Well duh! Tim Farron did exactly what Simon Wren-Lewis and Peter Mandelson so strongly argued that Labour should do, and the LibDem's no-vagueness "Remain" manifesto netted then most of the 48% votes of "Remainers", who gave the LibDems 400 seats in Parliament in June 2017, and Tim Farron as Prime Minister long ago withdrew the Article 50 notice. :-)

derrida derider

But Blissex, you can find comments on this very blog where people pointed out BEFORE the election the problem with the Lib-Dem's stance was that is was too equivocal to attract any of that 48%. When asked "do you support Brexit?" an answer of "well we'll think about another referendum about it" is hardly uncompromising. Farron made the mistake of trying to keep his core support (old geezers in the provinces) rather than trying to attract angry young voters (not to mention the City) that were there for the taking. His speeches should have been Jacobin, not Girondin. But of course the Lib-Dems have a long history of political misjudgement - its in their DNA, going back to Asquith.

joe

Spot on - the evidence that a comparable manufacturing nation such as Germany can do so well on exports, both being in the EU and the Euro really shows up all the fantasies that UK issues can be solved by anything other than good leadership, investment in business and not housing, and an all out effort to improve skills and use UK's talents to the full. That 25% of UK adults have zero qualifications and 20% are functionally illiterate is truly damning.

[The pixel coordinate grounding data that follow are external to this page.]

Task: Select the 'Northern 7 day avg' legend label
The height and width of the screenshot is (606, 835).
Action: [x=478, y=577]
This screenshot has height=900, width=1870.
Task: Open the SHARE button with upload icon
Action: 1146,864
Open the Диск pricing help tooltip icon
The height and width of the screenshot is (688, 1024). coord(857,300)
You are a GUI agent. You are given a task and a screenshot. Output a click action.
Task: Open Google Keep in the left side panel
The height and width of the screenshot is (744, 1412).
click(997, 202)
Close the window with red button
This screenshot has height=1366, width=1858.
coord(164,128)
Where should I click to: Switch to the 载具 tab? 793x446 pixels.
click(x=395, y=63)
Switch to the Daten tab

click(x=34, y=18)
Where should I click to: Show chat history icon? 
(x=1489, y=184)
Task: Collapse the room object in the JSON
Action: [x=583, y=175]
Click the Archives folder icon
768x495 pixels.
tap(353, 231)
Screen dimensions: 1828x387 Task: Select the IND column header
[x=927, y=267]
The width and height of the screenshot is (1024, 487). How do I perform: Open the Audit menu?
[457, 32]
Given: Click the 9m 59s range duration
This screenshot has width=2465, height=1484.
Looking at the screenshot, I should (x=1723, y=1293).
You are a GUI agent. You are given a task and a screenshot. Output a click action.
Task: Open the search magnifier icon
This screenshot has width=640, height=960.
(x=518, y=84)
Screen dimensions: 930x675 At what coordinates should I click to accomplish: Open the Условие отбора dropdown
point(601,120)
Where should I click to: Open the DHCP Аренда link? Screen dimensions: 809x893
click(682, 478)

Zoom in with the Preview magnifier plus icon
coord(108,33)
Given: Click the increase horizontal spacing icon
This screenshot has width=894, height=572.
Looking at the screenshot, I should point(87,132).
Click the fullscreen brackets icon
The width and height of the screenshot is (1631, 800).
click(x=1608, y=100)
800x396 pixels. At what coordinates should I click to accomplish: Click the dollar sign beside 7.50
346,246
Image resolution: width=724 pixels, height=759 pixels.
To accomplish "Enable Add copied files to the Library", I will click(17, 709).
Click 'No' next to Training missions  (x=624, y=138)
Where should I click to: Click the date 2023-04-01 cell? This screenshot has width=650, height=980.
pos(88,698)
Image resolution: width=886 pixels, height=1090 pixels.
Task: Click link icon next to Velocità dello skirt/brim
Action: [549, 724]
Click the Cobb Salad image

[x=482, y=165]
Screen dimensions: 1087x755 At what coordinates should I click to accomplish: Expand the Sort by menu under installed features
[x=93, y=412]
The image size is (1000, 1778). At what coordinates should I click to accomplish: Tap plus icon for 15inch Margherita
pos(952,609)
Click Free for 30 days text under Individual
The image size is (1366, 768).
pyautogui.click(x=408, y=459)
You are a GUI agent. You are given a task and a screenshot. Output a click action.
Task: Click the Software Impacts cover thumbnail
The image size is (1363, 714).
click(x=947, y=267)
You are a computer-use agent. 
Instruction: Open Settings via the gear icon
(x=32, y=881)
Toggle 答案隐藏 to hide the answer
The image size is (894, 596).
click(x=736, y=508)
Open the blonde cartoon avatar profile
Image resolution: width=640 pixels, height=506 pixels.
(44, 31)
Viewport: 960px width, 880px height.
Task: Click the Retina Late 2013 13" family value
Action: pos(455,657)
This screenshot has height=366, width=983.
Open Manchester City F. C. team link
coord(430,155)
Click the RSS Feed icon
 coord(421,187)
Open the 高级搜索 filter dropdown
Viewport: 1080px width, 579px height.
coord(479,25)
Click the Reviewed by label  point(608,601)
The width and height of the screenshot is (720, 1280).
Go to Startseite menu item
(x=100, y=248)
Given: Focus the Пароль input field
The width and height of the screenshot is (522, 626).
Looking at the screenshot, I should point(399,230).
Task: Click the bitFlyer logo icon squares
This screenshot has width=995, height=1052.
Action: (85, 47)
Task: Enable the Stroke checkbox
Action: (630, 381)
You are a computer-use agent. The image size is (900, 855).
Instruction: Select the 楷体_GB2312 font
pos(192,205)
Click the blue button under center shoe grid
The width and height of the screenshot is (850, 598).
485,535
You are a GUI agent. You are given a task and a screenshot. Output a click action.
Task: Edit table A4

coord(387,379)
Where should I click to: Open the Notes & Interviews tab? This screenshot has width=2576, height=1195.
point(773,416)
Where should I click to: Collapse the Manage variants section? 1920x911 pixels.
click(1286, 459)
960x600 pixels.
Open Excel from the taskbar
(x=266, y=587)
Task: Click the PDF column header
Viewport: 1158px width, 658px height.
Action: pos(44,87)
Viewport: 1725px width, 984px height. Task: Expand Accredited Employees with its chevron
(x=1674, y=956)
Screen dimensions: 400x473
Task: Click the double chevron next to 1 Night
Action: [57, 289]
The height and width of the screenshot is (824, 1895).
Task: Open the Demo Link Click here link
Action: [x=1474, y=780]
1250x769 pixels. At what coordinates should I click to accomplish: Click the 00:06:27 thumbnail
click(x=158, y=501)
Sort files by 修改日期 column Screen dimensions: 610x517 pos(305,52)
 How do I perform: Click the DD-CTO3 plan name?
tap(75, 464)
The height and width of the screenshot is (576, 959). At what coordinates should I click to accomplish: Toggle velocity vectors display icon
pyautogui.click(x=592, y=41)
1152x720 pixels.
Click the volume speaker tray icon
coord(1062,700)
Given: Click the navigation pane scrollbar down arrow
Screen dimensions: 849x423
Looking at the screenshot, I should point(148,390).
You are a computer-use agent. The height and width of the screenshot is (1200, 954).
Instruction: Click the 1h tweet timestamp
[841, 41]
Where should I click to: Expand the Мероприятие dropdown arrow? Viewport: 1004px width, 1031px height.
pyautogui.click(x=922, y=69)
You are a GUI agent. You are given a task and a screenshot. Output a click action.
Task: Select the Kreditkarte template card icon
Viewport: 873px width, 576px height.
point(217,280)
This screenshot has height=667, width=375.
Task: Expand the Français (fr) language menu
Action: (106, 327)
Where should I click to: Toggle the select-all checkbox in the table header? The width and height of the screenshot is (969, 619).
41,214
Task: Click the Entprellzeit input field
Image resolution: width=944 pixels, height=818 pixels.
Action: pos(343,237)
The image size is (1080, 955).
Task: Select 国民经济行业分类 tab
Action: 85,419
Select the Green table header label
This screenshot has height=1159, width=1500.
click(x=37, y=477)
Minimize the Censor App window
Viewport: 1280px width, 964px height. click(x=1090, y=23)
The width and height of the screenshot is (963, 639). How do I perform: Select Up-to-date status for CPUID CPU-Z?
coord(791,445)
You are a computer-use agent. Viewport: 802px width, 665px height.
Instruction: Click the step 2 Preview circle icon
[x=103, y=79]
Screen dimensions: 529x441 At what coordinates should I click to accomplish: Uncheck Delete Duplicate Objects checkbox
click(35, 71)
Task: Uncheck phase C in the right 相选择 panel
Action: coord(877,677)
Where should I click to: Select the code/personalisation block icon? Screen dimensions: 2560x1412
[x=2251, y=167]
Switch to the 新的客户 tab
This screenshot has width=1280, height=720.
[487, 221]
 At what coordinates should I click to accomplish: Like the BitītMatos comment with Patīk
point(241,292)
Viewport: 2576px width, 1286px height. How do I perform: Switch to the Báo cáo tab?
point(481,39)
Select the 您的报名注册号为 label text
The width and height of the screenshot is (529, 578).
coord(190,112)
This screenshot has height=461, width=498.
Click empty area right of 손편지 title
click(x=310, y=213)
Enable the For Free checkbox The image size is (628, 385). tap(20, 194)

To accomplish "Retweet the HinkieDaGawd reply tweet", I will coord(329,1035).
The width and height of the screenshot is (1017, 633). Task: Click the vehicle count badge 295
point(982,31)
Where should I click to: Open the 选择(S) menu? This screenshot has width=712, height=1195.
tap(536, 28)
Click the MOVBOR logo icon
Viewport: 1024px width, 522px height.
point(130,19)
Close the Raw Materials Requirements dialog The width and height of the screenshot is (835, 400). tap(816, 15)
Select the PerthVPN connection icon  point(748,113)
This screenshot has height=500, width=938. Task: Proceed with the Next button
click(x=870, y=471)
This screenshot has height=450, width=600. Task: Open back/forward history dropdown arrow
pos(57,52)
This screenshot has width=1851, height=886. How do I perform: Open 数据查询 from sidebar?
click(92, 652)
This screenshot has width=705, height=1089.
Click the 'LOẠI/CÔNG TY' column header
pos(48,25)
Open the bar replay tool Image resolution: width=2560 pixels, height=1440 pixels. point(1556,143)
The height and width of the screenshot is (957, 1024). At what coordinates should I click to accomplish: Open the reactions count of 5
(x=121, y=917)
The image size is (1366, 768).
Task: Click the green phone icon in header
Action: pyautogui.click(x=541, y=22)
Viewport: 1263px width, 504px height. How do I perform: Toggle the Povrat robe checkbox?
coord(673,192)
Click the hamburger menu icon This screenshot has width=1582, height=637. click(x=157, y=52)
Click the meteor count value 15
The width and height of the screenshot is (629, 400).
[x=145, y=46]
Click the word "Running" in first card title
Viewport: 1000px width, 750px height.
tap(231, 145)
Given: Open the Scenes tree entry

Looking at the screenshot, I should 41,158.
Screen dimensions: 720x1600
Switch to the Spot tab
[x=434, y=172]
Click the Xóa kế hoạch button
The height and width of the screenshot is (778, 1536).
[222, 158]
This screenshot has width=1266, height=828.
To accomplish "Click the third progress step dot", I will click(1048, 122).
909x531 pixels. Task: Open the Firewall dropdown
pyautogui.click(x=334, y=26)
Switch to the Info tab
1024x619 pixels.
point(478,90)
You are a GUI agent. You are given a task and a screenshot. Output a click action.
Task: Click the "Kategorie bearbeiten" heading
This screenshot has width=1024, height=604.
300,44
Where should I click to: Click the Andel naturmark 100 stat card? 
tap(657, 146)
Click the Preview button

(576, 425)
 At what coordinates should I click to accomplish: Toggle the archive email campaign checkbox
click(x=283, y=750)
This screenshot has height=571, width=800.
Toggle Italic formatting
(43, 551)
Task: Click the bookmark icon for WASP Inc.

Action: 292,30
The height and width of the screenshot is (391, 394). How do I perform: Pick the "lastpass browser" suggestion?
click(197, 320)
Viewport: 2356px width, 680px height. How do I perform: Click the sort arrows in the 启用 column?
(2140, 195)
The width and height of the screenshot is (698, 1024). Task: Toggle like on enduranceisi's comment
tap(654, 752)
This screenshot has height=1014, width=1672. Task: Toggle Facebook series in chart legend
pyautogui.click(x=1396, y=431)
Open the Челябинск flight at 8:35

Labour seem to have a bizarre idea that public ownership of public services is banned by the EU. Government subsidising of private services is but that is not the same thing.

Australia and N Zealand have full access to all these "cheap" sources. Their food prices are 40 % higher than UK's. Tariffs are not the be all and end all of prices. It is far more complicated than that. In any case the UK Government pockets the import tariffs.

Rees-Mogg has even more bizarre ideas that he is helping the poor by leaving the EU. The poor in UK pay the most on rent and mortgages - only 17% on food. A removal of the 4% tariff on footwear is not going to wipe out the extra living costs that the falling £ has caused to all imports which hits the poor the hardest. UK farmers are perfectly capable of supplying the UK dairy market if only the shop prices were to rise.

derrida derider


A bit reminiscent of the "this food is terrible at this restaurant", "yes, and the portions are so small" joke. If prices are so high that nobody can afford them, just who is paying those prices?